## DATA:
· · · · ·

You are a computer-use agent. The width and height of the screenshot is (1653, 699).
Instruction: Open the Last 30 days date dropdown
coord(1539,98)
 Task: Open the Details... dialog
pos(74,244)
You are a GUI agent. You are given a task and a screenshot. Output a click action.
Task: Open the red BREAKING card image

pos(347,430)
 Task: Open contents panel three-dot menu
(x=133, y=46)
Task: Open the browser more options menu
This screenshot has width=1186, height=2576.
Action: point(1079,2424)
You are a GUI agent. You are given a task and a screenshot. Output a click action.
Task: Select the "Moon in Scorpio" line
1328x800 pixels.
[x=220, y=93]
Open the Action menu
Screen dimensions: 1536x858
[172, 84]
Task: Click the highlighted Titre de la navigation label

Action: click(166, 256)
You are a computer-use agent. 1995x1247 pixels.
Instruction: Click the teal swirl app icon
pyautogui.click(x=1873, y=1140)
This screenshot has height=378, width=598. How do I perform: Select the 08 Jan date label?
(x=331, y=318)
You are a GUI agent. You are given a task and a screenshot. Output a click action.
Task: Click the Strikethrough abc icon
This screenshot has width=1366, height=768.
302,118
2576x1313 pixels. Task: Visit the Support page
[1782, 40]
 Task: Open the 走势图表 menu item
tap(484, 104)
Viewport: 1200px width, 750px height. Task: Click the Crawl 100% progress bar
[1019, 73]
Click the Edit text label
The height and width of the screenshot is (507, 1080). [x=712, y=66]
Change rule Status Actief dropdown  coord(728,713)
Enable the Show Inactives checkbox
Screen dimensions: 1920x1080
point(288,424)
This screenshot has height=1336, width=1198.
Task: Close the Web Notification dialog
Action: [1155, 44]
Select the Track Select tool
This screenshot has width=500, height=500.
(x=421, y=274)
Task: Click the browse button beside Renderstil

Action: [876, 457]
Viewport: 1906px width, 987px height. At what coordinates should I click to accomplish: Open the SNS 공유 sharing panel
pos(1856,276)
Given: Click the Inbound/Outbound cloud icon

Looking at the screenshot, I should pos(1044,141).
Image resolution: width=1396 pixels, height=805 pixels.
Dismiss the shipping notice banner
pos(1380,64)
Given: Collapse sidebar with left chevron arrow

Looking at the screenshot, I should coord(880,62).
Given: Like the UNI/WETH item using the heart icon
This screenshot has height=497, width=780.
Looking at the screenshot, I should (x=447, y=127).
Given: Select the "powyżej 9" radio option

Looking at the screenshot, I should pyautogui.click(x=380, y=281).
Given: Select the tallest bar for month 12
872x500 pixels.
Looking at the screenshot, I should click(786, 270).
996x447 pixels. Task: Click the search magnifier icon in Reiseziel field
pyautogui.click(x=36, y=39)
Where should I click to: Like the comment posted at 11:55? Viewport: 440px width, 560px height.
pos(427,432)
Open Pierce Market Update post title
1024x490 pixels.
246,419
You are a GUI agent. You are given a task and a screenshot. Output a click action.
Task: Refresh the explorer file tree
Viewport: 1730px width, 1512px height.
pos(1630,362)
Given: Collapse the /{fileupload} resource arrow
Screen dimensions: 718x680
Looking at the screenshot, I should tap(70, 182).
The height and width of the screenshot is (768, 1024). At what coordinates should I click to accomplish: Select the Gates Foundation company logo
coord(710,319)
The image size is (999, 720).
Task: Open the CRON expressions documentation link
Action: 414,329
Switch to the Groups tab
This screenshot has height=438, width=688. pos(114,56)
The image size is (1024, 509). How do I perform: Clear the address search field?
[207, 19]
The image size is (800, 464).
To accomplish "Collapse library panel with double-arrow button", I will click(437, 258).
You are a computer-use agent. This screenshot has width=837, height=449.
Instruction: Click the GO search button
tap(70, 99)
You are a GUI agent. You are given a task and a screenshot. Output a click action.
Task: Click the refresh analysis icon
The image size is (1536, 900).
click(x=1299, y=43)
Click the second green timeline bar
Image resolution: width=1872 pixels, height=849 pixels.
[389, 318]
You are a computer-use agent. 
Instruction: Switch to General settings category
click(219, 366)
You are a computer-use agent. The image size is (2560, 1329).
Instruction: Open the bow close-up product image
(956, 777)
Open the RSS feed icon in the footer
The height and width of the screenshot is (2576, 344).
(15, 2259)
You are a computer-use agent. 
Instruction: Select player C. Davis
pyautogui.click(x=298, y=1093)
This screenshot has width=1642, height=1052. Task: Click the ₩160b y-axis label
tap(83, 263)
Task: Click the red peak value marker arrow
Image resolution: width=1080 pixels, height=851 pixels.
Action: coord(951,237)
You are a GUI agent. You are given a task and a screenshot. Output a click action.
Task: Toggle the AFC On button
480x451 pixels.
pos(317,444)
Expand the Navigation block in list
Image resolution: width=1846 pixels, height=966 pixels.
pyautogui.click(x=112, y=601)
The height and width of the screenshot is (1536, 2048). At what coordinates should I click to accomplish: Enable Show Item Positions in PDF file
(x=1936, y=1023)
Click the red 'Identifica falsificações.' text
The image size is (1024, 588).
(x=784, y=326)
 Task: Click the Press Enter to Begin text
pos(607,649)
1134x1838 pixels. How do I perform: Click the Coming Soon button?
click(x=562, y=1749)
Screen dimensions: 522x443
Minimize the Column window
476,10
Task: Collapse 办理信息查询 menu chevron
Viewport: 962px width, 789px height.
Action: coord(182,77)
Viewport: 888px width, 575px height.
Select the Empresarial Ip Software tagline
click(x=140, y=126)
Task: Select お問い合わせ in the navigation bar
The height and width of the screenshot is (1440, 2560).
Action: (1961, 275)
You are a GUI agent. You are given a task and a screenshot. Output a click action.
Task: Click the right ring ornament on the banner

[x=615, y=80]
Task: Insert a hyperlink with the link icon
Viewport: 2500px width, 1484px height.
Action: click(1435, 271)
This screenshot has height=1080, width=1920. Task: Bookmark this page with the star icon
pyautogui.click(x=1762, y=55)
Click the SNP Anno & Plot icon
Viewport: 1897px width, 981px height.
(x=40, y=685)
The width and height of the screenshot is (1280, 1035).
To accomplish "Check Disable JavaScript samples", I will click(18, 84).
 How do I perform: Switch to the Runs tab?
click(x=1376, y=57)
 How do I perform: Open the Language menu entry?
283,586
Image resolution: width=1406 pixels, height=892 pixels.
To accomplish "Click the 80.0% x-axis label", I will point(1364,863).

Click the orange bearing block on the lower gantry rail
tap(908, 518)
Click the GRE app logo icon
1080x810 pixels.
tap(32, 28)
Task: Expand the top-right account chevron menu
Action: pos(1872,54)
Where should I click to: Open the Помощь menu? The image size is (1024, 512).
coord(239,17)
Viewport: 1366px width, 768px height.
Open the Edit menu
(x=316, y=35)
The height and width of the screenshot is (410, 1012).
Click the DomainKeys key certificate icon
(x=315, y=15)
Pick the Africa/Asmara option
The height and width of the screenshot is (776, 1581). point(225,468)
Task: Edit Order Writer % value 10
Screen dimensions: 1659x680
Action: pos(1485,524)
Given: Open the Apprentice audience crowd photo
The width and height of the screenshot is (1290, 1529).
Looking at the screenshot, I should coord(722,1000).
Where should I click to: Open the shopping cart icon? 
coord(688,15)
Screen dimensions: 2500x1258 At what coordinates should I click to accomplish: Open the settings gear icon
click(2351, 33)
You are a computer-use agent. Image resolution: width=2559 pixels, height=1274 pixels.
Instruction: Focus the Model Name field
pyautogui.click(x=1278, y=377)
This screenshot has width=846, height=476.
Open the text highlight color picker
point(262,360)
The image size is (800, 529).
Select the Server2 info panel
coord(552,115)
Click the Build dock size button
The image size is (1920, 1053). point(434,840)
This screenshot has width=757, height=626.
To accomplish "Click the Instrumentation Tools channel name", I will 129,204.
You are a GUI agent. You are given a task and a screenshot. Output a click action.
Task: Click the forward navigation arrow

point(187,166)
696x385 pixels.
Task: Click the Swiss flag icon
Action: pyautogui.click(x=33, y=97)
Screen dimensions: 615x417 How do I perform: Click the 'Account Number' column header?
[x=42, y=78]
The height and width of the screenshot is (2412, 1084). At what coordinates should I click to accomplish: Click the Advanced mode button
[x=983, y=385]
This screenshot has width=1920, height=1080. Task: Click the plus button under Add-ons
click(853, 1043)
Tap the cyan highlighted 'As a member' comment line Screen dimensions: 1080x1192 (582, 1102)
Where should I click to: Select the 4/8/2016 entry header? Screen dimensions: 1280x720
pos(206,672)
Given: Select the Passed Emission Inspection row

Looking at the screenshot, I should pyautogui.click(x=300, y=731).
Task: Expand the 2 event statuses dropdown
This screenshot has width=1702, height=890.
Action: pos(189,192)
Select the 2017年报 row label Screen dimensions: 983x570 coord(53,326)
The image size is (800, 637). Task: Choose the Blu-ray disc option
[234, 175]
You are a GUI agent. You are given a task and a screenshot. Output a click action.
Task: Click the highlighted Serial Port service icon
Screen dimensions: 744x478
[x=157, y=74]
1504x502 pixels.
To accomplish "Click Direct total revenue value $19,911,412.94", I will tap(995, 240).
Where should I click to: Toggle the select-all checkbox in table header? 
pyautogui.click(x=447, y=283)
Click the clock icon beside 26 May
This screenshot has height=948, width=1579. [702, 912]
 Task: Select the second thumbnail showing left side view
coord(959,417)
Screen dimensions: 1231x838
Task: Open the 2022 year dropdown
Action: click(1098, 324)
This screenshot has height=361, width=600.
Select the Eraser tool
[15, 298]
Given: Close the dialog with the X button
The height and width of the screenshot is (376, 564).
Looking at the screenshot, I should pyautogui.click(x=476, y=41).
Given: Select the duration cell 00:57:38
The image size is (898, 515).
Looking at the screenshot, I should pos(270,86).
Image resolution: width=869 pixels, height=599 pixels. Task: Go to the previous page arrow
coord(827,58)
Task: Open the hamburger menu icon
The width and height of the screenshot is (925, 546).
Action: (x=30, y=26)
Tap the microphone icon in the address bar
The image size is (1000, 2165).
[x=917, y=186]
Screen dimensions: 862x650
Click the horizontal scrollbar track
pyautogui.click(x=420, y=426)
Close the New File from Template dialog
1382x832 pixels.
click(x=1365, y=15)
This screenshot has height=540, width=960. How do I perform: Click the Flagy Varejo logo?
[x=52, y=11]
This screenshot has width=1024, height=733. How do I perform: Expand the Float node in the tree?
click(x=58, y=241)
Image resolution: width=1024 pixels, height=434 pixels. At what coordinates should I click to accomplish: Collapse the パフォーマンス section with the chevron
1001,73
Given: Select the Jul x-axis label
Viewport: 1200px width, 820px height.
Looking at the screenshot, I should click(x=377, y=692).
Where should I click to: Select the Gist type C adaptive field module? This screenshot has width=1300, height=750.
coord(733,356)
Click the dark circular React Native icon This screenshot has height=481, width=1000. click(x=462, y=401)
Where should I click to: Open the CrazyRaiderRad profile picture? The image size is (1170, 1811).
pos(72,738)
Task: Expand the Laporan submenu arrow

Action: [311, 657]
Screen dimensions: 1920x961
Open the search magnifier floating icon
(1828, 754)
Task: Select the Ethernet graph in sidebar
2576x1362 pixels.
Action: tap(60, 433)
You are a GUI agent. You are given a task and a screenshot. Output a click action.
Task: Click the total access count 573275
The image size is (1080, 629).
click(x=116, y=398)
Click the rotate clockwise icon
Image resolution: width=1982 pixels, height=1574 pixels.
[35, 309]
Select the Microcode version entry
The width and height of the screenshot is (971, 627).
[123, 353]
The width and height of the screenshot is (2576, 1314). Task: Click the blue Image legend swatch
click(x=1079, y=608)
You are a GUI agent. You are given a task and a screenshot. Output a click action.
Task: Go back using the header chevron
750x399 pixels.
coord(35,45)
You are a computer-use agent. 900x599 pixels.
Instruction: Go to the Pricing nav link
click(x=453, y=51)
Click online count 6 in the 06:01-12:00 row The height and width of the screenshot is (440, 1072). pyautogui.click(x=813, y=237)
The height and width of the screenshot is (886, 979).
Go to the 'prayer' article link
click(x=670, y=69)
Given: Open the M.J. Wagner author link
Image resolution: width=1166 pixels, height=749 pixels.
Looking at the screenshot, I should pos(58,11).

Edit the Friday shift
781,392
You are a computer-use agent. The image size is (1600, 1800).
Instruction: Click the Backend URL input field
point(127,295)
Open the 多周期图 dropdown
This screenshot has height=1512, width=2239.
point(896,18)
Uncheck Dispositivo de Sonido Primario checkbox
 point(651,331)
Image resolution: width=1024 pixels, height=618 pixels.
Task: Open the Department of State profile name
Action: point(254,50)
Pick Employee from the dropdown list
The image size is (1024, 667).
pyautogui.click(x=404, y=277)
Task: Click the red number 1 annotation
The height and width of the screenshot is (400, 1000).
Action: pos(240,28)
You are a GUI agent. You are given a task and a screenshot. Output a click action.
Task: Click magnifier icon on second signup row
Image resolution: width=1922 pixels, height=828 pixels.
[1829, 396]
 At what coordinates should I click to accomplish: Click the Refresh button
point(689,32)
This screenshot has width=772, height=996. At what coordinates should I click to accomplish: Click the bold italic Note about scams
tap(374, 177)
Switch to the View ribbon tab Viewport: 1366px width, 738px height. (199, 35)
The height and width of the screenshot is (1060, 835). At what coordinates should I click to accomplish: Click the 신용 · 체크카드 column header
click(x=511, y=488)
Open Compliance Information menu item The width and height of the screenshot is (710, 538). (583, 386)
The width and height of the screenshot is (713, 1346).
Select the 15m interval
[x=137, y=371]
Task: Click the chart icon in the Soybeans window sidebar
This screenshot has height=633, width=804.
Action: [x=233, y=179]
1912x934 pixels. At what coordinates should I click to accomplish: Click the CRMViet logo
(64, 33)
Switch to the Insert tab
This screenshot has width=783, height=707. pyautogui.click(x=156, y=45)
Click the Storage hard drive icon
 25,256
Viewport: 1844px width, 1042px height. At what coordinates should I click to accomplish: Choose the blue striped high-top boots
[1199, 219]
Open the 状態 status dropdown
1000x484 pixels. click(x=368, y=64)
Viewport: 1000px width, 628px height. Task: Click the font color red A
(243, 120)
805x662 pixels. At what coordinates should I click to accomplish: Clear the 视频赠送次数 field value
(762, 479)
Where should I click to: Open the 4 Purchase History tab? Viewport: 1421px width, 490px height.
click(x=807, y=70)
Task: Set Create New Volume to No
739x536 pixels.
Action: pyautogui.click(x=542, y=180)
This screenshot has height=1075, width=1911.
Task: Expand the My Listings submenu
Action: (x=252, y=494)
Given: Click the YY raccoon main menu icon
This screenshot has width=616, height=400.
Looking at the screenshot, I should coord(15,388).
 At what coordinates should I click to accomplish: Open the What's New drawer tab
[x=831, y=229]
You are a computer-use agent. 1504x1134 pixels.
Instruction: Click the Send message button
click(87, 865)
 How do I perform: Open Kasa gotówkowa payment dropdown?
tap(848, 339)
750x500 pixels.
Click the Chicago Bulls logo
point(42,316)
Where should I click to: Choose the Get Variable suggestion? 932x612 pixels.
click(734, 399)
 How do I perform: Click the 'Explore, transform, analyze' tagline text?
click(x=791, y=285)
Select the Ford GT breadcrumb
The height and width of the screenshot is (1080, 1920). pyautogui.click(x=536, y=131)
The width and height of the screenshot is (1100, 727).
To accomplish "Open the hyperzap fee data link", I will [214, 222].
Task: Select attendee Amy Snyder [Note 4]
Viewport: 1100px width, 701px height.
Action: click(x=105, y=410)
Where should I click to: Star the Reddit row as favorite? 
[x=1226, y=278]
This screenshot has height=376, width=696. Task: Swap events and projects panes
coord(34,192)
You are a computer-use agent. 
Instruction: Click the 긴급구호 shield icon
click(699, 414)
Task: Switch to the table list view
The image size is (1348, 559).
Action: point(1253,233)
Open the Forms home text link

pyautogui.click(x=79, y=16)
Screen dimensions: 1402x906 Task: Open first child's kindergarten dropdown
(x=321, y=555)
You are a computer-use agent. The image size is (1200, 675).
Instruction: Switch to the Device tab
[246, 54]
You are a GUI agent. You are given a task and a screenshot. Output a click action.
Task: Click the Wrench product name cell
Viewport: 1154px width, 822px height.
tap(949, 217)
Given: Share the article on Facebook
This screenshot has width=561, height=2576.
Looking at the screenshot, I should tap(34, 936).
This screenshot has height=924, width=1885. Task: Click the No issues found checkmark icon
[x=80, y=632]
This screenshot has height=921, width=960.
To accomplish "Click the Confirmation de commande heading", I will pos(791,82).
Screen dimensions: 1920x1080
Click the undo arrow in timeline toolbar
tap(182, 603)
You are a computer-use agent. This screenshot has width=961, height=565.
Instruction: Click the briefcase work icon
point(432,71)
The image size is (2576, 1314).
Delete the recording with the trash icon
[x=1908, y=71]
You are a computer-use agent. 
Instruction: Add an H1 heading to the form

· · · · ·

## AIM:
Copy out the records starting at the line that has "Viewport: 888px width, 575px height." and ending after the line that has "Action: click(1435, 271)", changing "tagline" to "slogan" and leaving everything else the same.

## WRITTEN RESPONSE:
Viewport: 888px width, 575px height.
Select the Empresarial Ip Software slogan
click(x=140, y=126)
Task: Select お問い合わせ in the navigation bar
The height and width of the screenshot is (1440, 2560).
Action: (1961, 275)
You are a GUI agent. You are given a task and a screenshot. Output a click action.
Task: Click the right ring ornament on the banner

[x=615, y=80]
Task: Insert a hyperlink with the link icon
Viewport: 2500px width, 1484px height.
Action: click(1435, 271)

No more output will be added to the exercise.